▶ [Goal of the exercise] Transcribe exactly the lines from the one containing "Limited Partner Login Portal (127, 1862)" through the end of the entries, including both the first and the last, and nothing else.
Segment Start: Available data
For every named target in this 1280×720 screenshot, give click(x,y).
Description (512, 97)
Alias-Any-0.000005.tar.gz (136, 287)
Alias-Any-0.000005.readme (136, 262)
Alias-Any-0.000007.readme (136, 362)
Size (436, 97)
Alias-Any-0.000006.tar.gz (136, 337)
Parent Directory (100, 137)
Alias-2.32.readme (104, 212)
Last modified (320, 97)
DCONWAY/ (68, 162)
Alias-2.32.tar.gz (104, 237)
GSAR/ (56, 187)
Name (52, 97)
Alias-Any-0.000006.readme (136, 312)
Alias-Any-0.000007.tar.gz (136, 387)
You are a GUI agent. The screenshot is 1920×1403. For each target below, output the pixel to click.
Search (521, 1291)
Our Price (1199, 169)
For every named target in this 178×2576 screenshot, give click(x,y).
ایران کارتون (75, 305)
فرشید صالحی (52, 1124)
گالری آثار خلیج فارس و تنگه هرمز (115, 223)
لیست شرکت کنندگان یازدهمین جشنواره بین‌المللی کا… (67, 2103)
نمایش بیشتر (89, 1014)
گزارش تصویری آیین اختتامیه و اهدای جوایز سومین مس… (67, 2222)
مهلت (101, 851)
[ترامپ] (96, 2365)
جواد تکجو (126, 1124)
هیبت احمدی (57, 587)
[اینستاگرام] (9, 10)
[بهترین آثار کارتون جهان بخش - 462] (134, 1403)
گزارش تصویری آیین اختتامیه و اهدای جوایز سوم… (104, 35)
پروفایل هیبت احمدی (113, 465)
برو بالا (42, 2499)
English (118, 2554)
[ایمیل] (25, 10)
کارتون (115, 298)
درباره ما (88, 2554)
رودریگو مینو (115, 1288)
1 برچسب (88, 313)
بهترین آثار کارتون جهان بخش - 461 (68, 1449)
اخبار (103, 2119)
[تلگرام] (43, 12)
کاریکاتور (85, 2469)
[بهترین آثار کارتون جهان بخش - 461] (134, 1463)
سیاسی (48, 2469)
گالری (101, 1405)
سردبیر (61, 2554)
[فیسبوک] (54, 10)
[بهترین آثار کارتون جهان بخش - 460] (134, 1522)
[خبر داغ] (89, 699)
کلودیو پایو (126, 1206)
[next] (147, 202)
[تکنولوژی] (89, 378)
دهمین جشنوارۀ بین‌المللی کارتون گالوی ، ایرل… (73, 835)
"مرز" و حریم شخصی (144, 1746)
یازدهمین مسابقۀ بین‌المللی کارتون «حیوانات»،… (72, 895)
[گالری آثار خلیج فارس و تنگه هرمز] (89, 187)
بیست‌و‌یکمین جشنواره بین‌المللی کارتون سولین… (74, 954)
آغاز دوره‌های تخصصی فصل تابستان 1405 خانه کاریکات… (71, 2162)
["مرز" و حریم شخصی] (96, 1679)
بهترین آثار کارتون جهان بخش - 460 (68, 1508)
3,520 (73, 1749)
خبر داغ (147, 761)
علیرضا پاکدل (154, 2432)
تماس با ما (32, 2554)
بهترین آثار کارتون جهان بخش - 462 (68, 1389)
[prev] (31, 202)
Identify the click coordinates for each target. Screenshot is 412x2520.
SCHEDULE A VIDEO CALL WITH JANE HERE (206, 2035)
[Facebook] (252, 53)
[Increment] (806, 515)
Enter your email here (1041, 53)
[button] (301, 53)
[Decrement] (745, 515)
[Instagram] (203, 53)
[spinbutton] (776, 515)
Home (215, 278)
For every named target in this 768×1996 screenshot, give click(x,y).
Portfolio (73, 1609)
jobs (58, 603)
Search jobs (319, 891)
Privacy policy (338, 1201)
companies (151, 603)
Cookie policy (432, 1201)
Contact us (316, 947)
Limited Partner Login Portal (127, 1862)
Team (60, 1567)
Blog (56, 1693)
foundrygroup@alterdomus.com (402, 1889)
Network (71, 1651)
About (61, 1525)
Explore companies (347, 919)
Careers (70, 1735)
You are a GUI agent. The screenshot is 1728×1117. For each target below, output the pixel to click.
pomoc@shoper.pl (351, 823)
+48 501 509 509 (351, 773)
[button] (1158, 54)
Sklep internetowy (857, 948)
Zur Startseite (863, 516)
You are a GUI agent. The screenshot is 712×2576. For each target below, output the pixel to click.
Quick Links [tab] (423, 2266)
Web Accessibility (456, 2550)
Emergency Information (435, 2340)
Segment End: Available data
▶ [Answer for this exercise]
Limited Partner Login Portal (127, 1862)
Team (60, 1567)
Blog (56, 1693)
foundrygroup@alterdomus.com (402, 1889)
Network (71, 1651)
About (61, 1525)
Explore companies (347, 919)
Careers (70, 1735)
You are a GUI agent. The screenshot is 1728×1117. For each target below, output the pixel to click.
pomoc@shoper.pl (351, 823)
+48 501 509 509 (351, 773)
[button] (1158, 54)
Sklep internetowy (857, 948)
Zur Startseite (863, 516)
You are a GUI agent. The screenshot is 712×2576. For each target below, output the pixel to click.
Quick Links [tab] (423, 2266)
Web Accessibility (456, 2550)
Emergency Information (435, 2340)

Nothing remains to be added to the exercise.